Christian-Albrechts-Universität zu Kiel
The Sr/Ca ratio of carbonate coral skeletons is commonly utilized as a paleothermometer to reconstruct sea surface temperatures (SST). Dome-shaped corals (e.g., Porites, Diploria, Siderastrea sp.,) grow all year long and build skeletons that can span more than 300 years into the past, and hence represent valuable archives to reconstruct past climate conditions. Fossil corals provide records of seasonal to interannual variability up to the last Interglacial. These paleo-temperature data sets are crucial for validating models that predict Earth’s future climate.
The Sr/Ca ratio recorded in corals is inversely correlated with the seawater temperature during mineralization. Traditional Sr/Ca analysis uses micro-drilled coral carbonate powder, that provides a spatial resolution of ~0.5 mm, enabling biweekly SST estimates. However, this approach is extremely labour-intensive and time-consuming given the sample numbers needed to reconstruct a single temperature record (~1000 samples / 100 yrs), not including any replication.
Direct in situ laser ablation presents significant potential for enhancing both throughput and spatial resolution. However, the quality of existing data from in situ Sr/Ca measurements using sequential instruments has proven inadequate for high-resolution temperature reconstructions. As a result, there is a strong demand for truly simultaneous multi-element detection.

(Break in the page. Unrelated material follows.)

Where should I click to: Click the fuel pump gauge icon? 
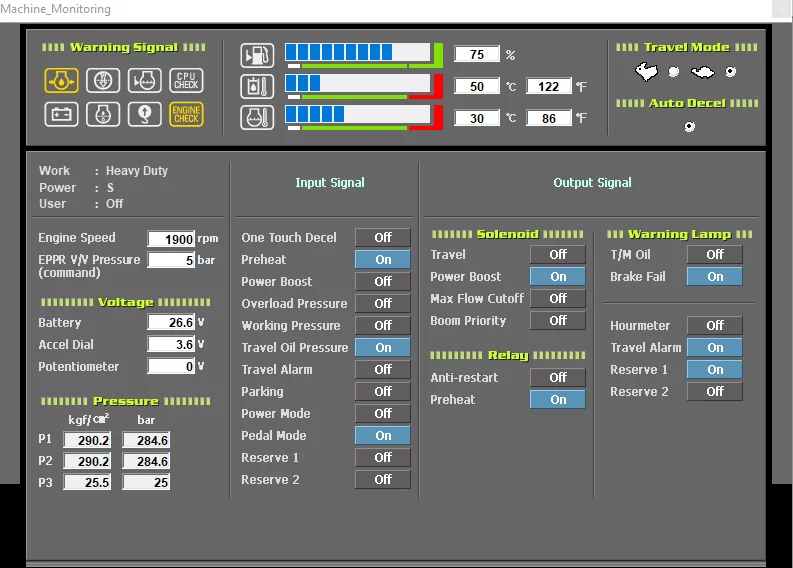(x=257, y=55)
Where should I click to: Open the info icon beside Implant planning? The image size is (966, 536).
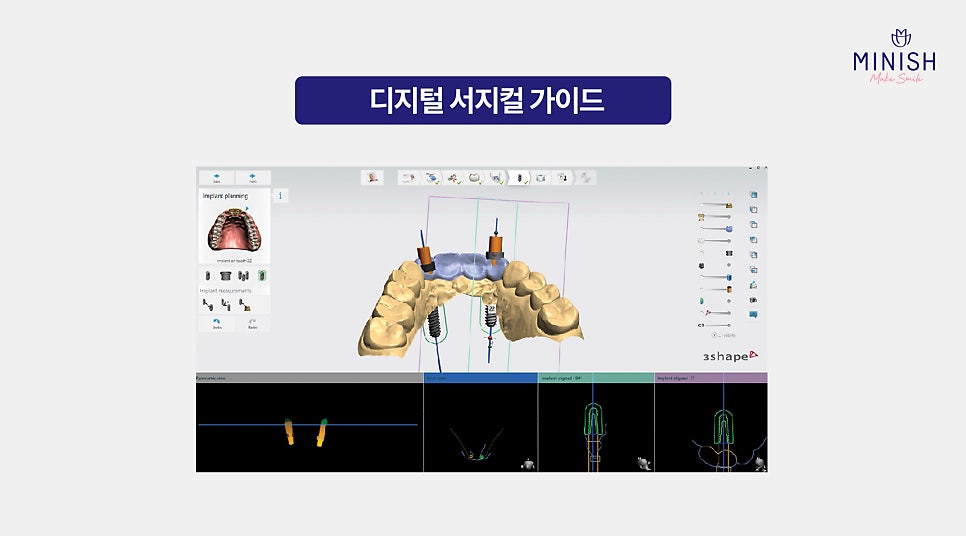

To reconstruct weekly to biweekly SST in corals with high throughput (75 years/day) we have coupled the only commercially available ICP-OES instrument capable of simultaneous detection of elemental wavelength and adequate time-resolved acquisition of Sr/Ca ratios (SPECTRO Arcos II MV) with a commercial LA system (ESL imageGEO193, equipped with ESL TV2 and DCI). Calibration of intensity ratios is achieved using a series of coral-carbonate nanoparticulate powder pellets with varying Sr/Ca ratios. We will present the performance metrics of this setup for high-precision Sr/Ca analysis by LA-ICP-OES and compare it to traditional solution-based methods.